The Italian Senate voted 165-141 to approve the measures, which the government had called as a confidence vote in order to speed its adoption in light of "the seriousness of the international financial crisis".
The lower Chamber of Deputies will now vote on the measures, where Italian Prime Minister Silvio Berlusconi also has a majority.
The value of the package increased from 45.5bn euros following hasty revisions prompted by markets concerned by a number of key provisions being eliminated due to political bargaining.
Berlusconi's government backtracked on Tuesday and restored a number of those provisions, including a three per cent wealth tax.
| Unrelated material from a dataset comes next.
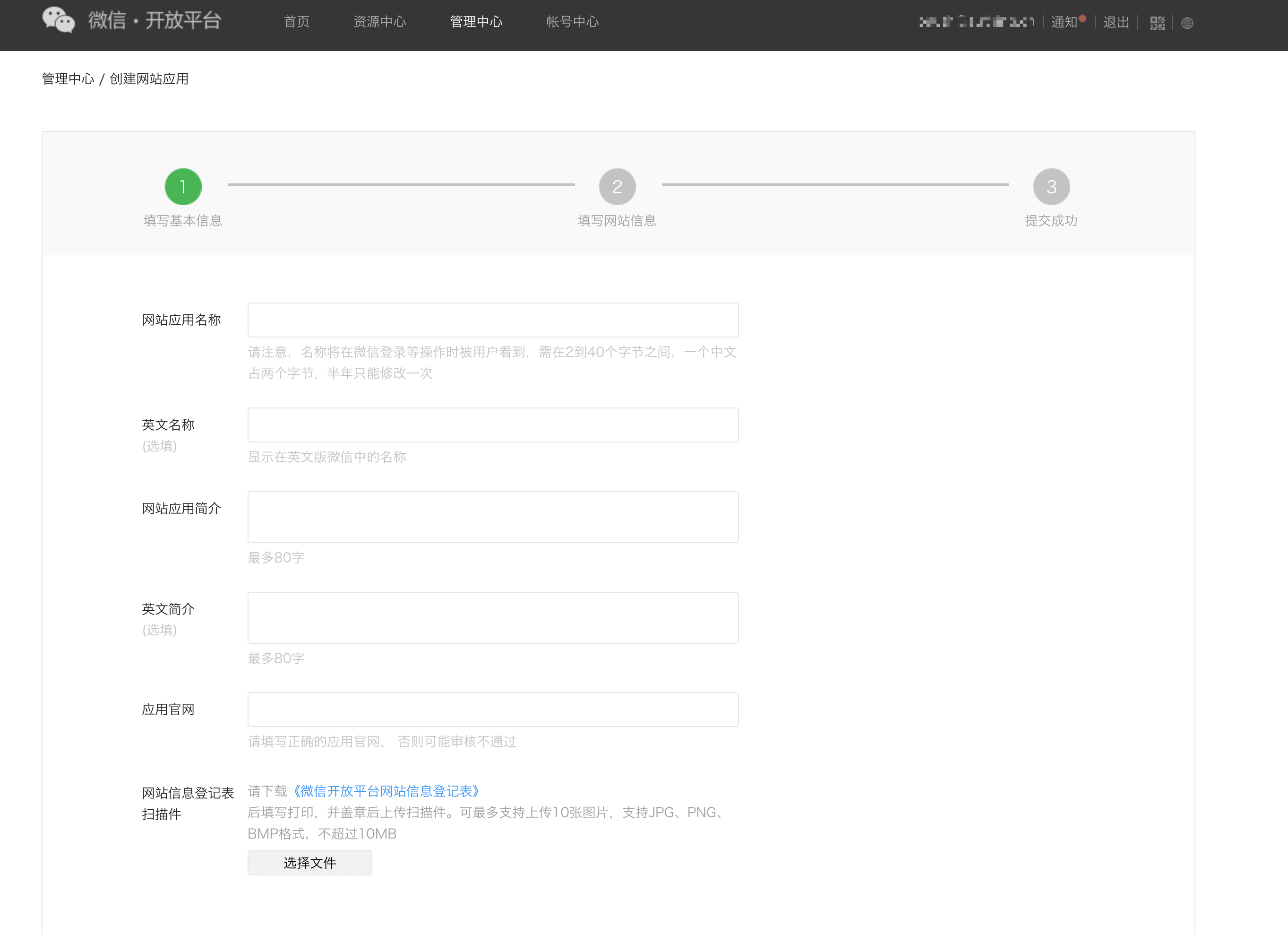1288x935 pixels.
Task: Go to 首页 in top navigation
Action: click(x=296, y=22)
It also decided to raise the VAT sales tax and move forward pension reforms, despite a one-day general strike against the austerity package.
The measures should help Italy bring its budget back into balance in 2013 instead of 2014.
Tens of thousands of Italians took to the streets on Wednesday for a day-long strike against the measures, which include a rise in sales taxes and a revised wealth tax.
Spanish debt limit
Meanwhile, Spain's vote for a "golden rule" makes it the only country apart from Germany to have such a limit.
The reform was widely expected to pass in the upper house as the Socialist government and the main opposition group, the centre-right People's Party, were both in favour and the lower house has already overwhelmingly approved it.
|Moves come amid a mood of increasing urgency within the eurozone to act to solve the debt crisis [Reuters]
Some legislators walked out of the upper house in protest - 233 senators of 262 voted for the reform, three voted against - while others did not attend the session.
The reform forces Spain to keep its structural deficit within limits established by the European Union, although it allows exceptions in case of natural disasters, a recession or emergencies.
On Tuesday, thousands of union workers marched peacefully in Madrid to protest against the constitutional reform, which they said was being rushed through without sufficient public consultation and threatens social programmes.
The Spanish reform comes at a time of high political tension across the eurozone.
Also on Wednesday, Germany's highest court ruled that aid for Greece and other rescue packages is legal.
But it also said parliament must have a greater say in any future bailout.
And in another sign of movement, Greece stepped up its deficit reduction plans in the face of accusations it was stalling and France approved a 12bn euro package of budget savings, largely by clamping down on tax breaks.